Animals and plants may not be able to keep pace with climate change by evolving, a UC Davis study suggests.
Multi-generational studies of higher organisms would have been, well, a bit too long-term, so the scientists worked with a tide pool copepod called Tigriopus californicus.
But, while it’s found from Alaska to Baja California, it showed little ability to evolve heat tolerance.
the team grew the short-lived creatures in the lab for 10 generations, subjecting them to increased heat stress in order to select for more heat-tolerant animals.
At the start, because of the copepods’ wide geographic range, they showed a great deal of variability in heat tolerance.
But within those populations, the team was able to coax only about a degree Fahrenheit of increased heat tolerance over 10 generations.

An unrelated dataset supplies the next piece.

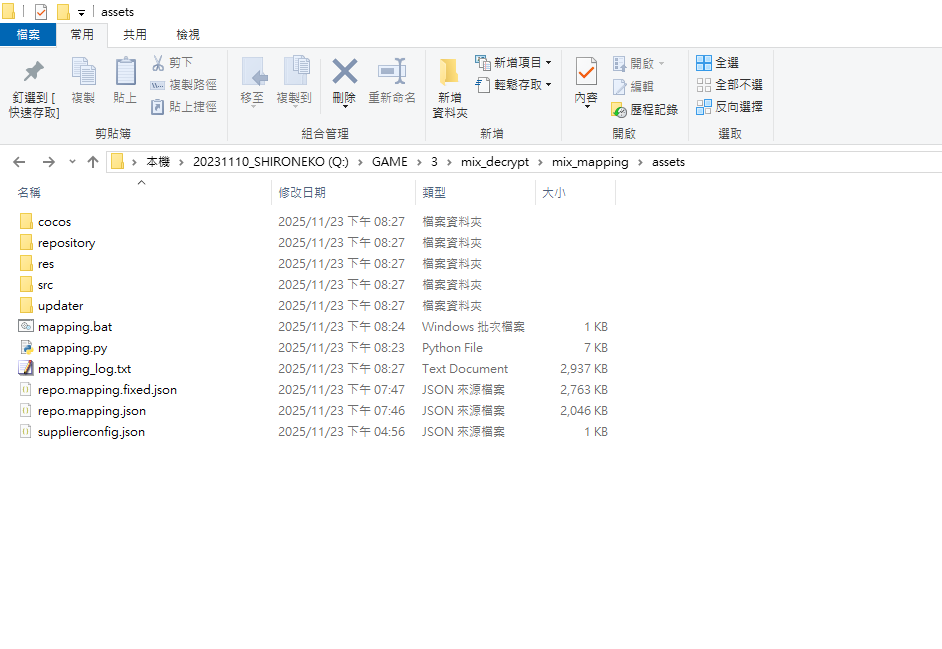Go up one folder level
This screenshot has width=942, height=649.
93,162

In most groups, they say, the increase in heat tolerance hit a plateau before that point.
Although the copepods are widespread geographically, individual populations are very isolated, confined to a single rocky outcrop where wave splash can carry them between pools. That means there’s very little flow of new genes across the population as a whole.
“It’s been assumed that widespread species have a lot of genetic capacity to work with, but this study shows that may not be so,” says co-author Rick Grosberg, professor of evolution and ecology at UC Davis.
“The critical point is that many organisms are already at their environmental limits, and natural selection won’t necessarily rescue them.”